▶ The problem
The output should be every line below that includes the word "will".

▶ Records for the task
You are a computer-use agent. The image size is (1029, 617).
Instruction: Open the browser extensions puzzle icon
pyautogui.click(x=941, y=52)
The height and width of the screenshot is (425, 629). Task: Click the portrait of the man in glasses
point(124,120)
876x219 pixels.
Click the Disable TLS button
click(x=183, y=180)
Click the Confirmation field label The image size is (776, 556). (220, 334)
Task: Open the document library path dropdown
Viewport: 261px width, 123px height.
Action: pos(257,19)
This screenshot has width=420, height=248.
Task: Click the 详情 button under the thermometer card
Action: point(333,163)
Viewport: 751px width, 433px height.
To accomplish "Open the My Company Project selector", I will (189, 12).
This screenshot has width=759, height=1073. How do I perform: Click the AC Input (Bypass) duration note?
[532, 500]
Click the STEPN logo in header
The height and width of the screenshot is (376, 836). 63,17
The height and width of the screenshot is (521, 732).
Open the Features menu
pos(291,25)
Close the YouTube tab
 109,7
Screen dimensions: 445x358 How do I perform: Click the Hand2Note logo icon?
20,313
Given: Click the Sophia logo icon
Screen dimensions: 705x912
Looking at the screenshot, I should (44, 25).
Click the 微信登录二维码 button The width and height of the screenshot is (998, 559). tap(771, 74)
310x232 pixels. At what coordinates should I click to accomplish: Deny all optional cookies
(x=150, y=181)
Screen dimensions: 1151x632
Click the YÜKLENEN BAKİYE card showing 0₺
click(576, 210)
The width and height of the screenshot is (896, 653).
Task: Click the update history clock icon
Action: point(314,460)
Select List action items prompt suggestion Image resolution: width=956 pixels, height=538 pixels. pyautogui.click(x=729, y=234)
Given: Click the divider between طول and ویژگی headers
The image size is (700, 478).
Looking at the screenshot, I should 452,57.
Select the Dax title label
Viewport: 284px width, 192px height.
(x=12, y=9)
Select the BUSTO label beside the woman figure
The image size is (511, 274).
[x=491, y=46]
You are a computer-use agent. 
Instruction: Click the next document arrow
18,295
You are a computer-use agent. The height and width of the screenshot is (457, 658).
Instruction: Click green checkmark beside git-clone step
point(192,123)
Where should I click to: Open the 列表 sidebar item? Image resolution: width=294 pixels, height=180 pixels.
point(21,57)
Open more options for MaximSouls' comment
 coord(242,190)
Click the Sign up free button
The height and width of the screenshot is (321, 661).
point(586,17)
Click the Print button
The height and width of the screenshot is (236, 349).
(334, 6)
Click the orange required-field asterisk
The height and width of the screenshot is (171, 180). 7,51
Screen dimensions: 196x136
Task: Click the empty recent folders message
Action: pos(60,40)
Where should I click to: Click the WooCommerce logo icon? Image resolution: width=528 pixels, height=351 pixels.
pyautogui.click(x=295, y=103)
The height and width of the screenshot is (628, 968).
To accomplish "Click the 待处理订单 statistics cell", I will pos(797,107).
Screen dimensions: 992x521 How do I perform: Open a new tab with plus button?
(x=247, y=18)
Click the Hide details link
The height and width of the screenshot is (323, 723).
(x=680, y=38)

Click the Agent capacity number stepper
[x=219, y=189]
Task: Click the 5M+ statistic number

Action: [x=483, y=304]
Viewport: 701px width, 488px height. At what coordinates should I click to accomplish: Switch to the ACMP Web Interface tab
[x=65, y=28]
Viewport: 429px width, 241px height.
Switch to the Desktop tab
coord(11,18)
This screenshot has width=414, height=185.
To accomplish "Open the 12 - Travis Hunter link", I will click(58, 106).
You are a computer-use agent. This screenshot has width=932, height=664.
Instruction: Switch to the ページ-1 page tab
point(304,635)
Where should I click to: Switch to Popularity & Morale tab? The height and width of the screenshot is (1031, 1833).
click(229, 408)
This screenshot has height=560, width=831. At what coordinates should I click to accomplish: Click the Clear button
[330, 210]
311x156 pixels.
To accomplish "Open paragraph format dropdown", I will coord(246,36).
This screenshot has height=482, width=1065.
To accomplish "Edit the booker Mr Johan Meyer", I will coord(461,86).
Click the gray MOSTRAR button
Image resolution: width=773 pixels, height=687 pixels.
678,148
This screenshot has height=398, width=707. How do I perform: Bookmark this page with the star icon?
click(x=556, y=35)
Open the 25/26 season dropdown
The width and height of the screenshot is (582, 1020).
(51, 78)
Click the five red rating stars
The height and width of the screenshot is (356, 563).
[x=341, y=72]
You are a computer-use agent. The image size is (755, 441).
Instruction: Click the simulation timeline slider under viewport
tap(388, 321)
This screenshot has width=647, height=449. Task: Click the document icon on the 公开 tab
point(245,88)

▶ Exercise answer
To accomplish "Open the My Company Project selector", I will (189, 12).
To accomplish "Click the 待处理订单 statistics cell", I will pos(797,107).
To accomplish "Open the 12 - Travis Hunter link", I will click(58, 106).
To accomplish "Open paragraph format dropdown", I will coord(246,36).
To accomplish "Edit the booker Mr Johan Meyer", I will coord(461,86).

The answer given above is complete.